Dear Such a Fun Age,
I knew going into reading you that I would probably enjoy you. Contemporary fiction is my jam. I had no clue HOW much I would enjoy you. Amira was such a likeable character, so relatable. I knew many people like her in my 20's. People who just had no idea what they wanted out of life. Alix was so perfectly unlikable and so unaware of who she was and how she was appearing to the rest of the world. And her girlfriends were just as detestable. There was so much layered inside this story; beyond race and class conversations, which were apparent. There was also the conversation of perception of the past and the lies we all tell ourselves. There is a lot about the person we are inside, and who we portray to the outside world and the difference between those people. This was a huge book with so many things that I will be thinking about for a while.
I picked this book up because of the intriguing synopsis, but I soon discovered that the incident described in the synopsis is very quickly over and done with, and what follows is (what I believe to be) more of a focus on the effects that this incident had on the mother of the child involved.

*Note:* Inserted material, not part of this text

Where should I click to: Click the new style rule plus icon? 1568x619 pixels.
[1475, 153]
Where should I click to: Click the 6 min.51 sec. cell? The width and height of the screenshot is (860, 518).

While it was interesting to explore the events through the lens of the mother, I would have preferred more of a focus on our black main character and her thoughts on being the target in the incident. Instead, Amira is swept up in a romance which then becomes the entire focus of the book. This unfortunately meant that the commentary on race, privilege and performative allyship as it relates to our main character was pushed aside.
Overall, my feelings for this book are very neutral. At the end I was left wanting more, not because I was intrigued, but more because I felt there was more to be explored; the characters' resolutions felt very forced as their attitudes and stories hadn't reached a natural conclusion.
This book was equally infuriating as it was refreshing. Infuriating because it was basically a bunch of people (mostly white folks) who were meddling and doing what they thought was best for Emira (protagonist who is Black). It was what seemed like an amalgamation of all the anti-racism works I've been reading all year and all of the theories, concepts, and lived experiences all woven into this book without putting names to the phenomena (micro-aggressions, stereotypes, racial profiling, consent, body autonomy, to name a few).
I really enjoyed the story telling of this book, I fell in love with Emira and Briar, and I liked the normalization of graduating college and not really knowing what you wanted to do for the rest of your life. I will be thinking about this book for a while.
Phenomenal book that addresses race issues in a light manner without glossing over or glamorizing the issues.
LOVED THIS BOOK. Ohmygod I totally understand the hype around this book and am entirely on board with it. I read this book in 24 hours because it was a quick read, really interesting and broken down into parts for easy reading. The writing style is amazing and I literally just couldn’t have asked for a better book to read after a long day.
Centered around Alix a public speaker and her babysitter Emira. Emira is asked to watch Briar, Alix’s 3 year old daughter, around 11pm after an incident happened at the house. Emira of course steps in to help and brings Briar to the local grocery store where she gets accused of kidnapping Briar simply because Emira is black and Briar is white. After this night, relationships form, reality sinks in and true identities are discovered.
This book was more about race relations than I thought but that made for a much better book and the plot twists were screaming at me to see them by the end. I loved every character (except one, you know who I’m talking about) and I absolutely ADORED that there was a three year old main character. I wanted that child to be real so that I could take her home with me <3
The first chapter and the last 50 pages were the story I expected. I enjoyed those parts, but the majority of the book just fell flat for me. I also hate that Alex/Alix was the most fully developed character when she shouldn't be the main character in this story. There were so many missed opportunities here, which is a shame because the premise of the book was fantastic.
This was a really interesting book that says a lot about preformative activism, it's incredibly hard hitting and I enjoyed reading it. I just thought that the plot was quite slow and I couldn't get behind the slow pacing, hence the 3 stars.